Thornberg scratched his head. This had to be done carefully. Let’s see. Brady’s body would have been cremated by now, but of course there had been a thorough study first. Thornberg withdrew the dead man’s file from the machine and micro-printed a replica of the evidence—zero. Erasing that, he entered the statement that a blurred thumbprint had been found on the victim’s collar and referred to ID labs for reconstruction. In the ID file he inserted the report of such a job, finished only yesterday due to a great press of work. (Plausible. They were busy lately on material sent from Mars, seized in a raid on a rebel meeting place.) The probable pattern of the whorls was—and here he inserted Sam Hall’s right thumb.

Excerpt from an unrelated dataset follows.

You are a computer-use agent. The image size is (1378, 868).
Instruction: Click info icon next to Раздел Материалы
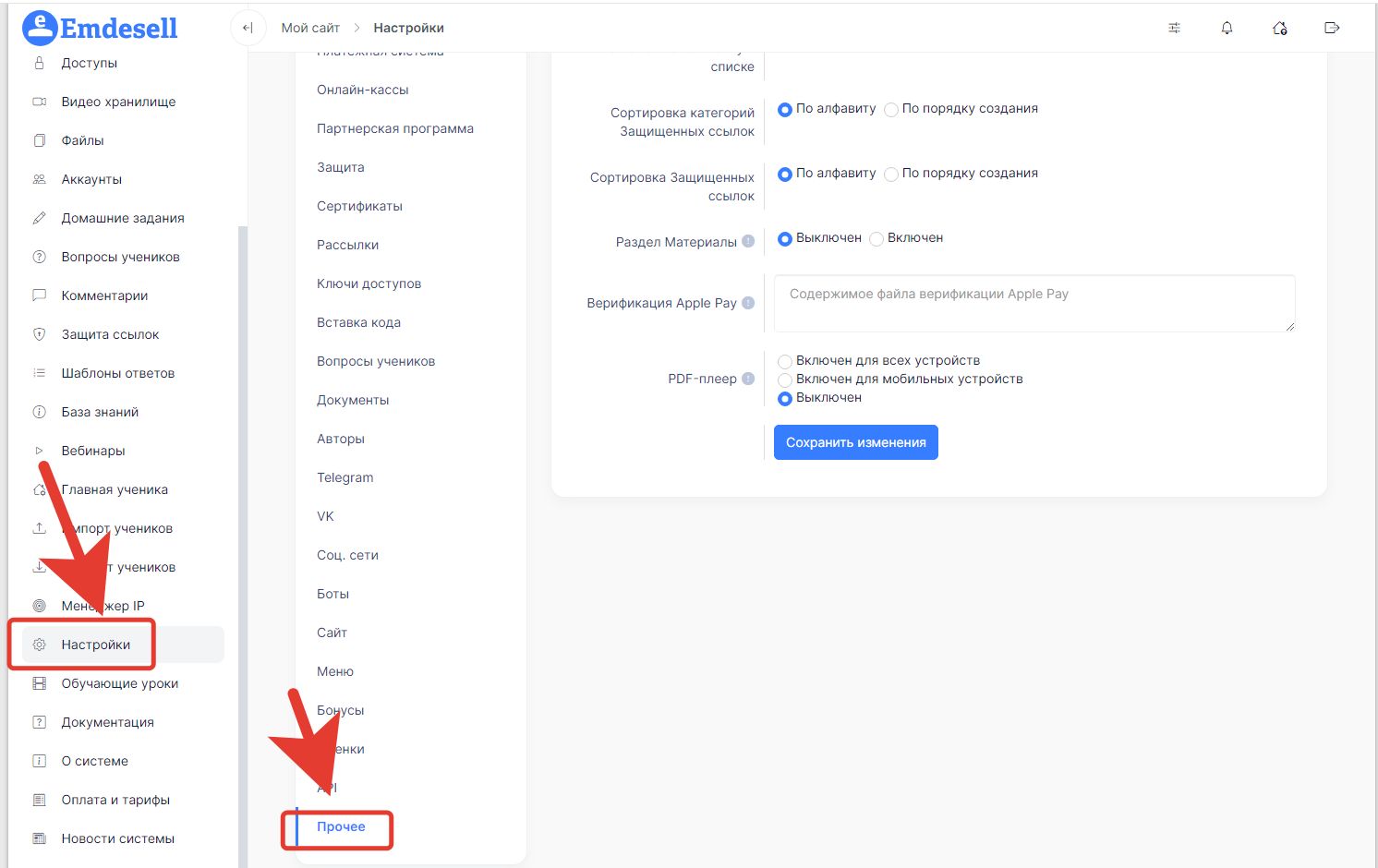coord(748,241)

He returned the spools and leaned back in his chair. It was risky; if anyone thought to query the ID lab, he was in trouble. But that was unlikely. The chances were that New York would accept the findings with a routine acknowledgement which some clerk at the lab would file without studying. The more obvious dangers were not too great either: a busy police force would not stop to ask if any of their fingerprint men had actually developed that smudge; and as for hypnoquizzing showing Nikolsky really was the murderer, well, then the print would be assumed that of a passerby who had found the body and not reported it.
So now Sam Hall had killed a Security officer—grabbed him by the neck and smashed his brainpan with a weighted club. Thornberg felt considerably happier.
New York Security shot a request to Central Records for any new material on the Brady case. An automaton compared the codes and saw that fresh information had been added. The message flashed back, plus the dossier on Sam Hall and two others—for the reconstruction could not be absolutely accurate.
The two were safe, as it turned out. Both had alibis. The squad that stormed into the Triton Hotel and demanded Sam Hall met blank stares. No such person was registered. No one of that description was known there. A thorough quizzing corroborated this. Then Sam Hall had managed to fake an address. He could have done that easily by punching the buttons on the hotel register when nobody was looking. Sam Hall could be anywhere!
Joe Nikolsky, having been hypnoed and found harmless, was released. The fine for possessing subversive literature would put him in debt for the next few years—he had no influential friends to get it suspended—but he’d be all right if he watched his step. Security sent out an alarm for Sam Hall.
Thornberg derived a sardonic amusement from watching the progress of the hunt as it came to Matilda. No man with that ID card had bought tickets on any public transportation. That proved nothing. Of the hundreds who vanished every year, some at least must have been murdered for their cards, and their bodies disposed of. Matilda was set to give the alarm when the ID of a disappeared person showed up somewhere. Thornberg faked a few such reports, just to give the police something to do.